◆ **Action item**
After finding the line with "Given: Click the" in the data below, set down exactly each line through the one with "This screenshot has width=990, height=817.", inclusive, and stop there.

◆ **Given records**
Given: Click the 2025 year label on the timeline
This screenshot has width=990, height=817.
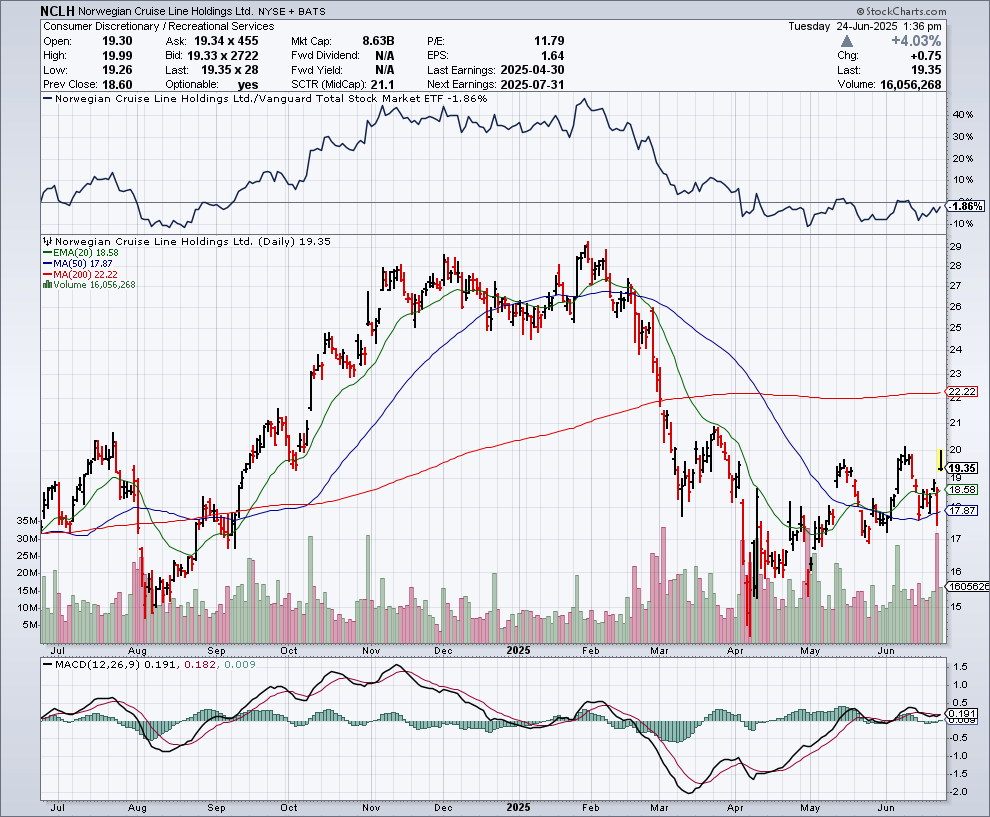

==

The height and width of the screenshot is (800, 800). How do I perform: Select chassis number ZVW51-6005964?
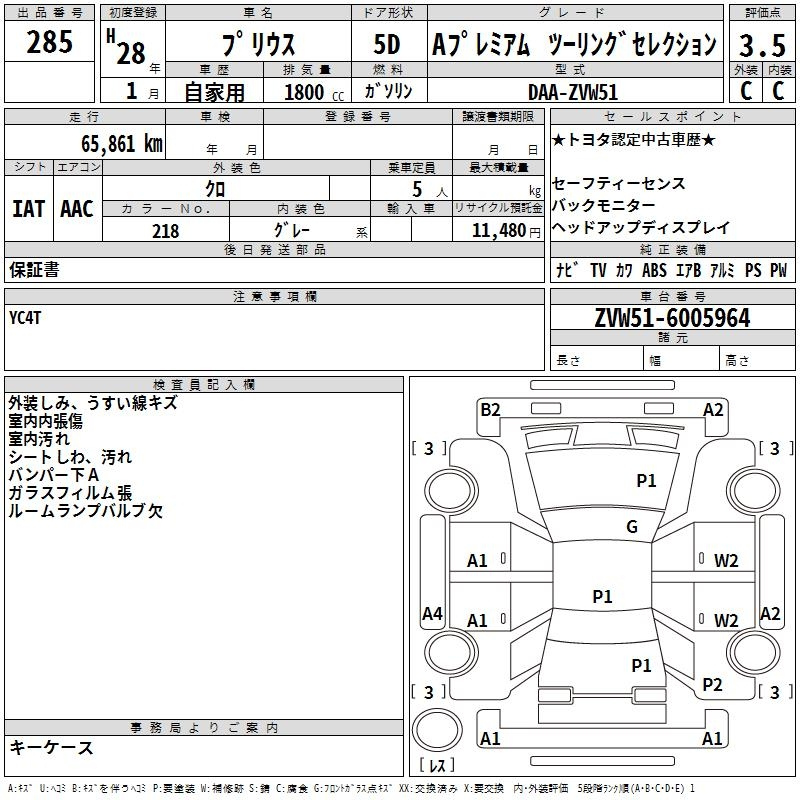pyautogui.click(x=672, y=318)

---

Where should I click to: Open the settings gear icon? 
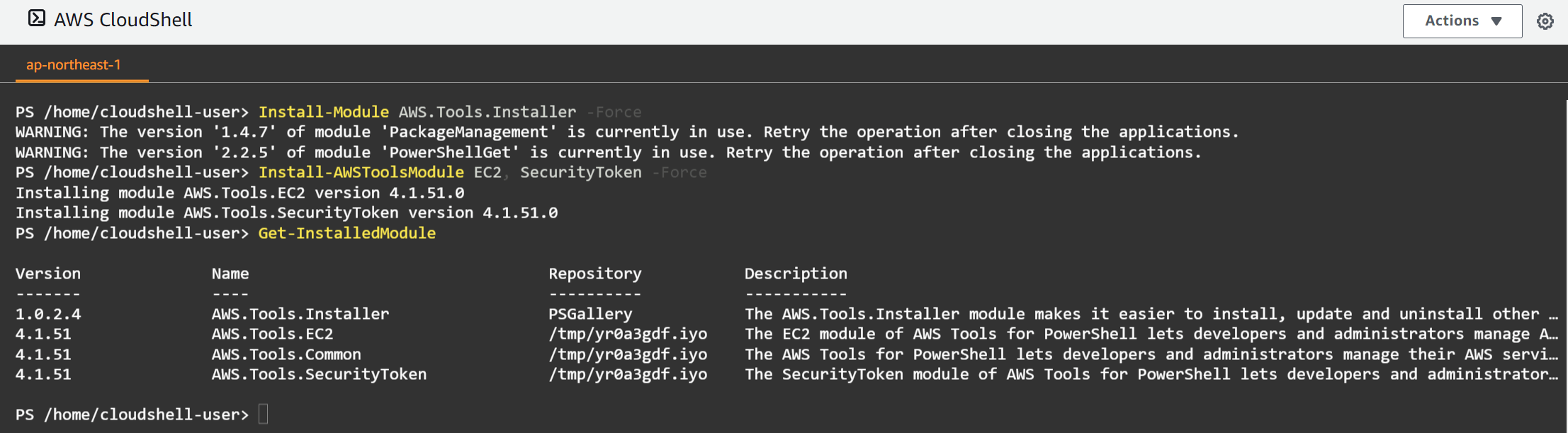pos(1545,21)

◆ **Solution to this exercise**
Given: Click the 2025 year label on the timeline
This screenshot has width=990, height=817.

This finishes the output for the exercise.